--- Given records ---
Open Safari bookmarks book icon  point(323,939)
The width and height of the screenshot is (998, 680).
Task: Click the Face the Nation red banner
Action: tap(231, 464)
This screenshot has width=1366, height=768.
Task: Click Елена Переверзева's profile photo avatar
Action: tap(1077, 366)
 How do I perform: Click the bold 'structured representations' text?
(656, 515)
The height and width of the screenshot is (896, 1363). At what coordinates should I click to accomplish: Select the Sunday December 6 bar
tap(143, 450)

--- Required work ---
Look for the line with "How do I perform: Click" in the records above. Repeat it and each line after it exactly.

--- Answer for this exercise ---
 How do I perform: Click the bold 'structured representations' text?
(656, 515)
The height and width of the screenshot is (896, 1363). At what coordinates should I click to accomplish: Select the Sunday December 6 bar
tap(143, 450)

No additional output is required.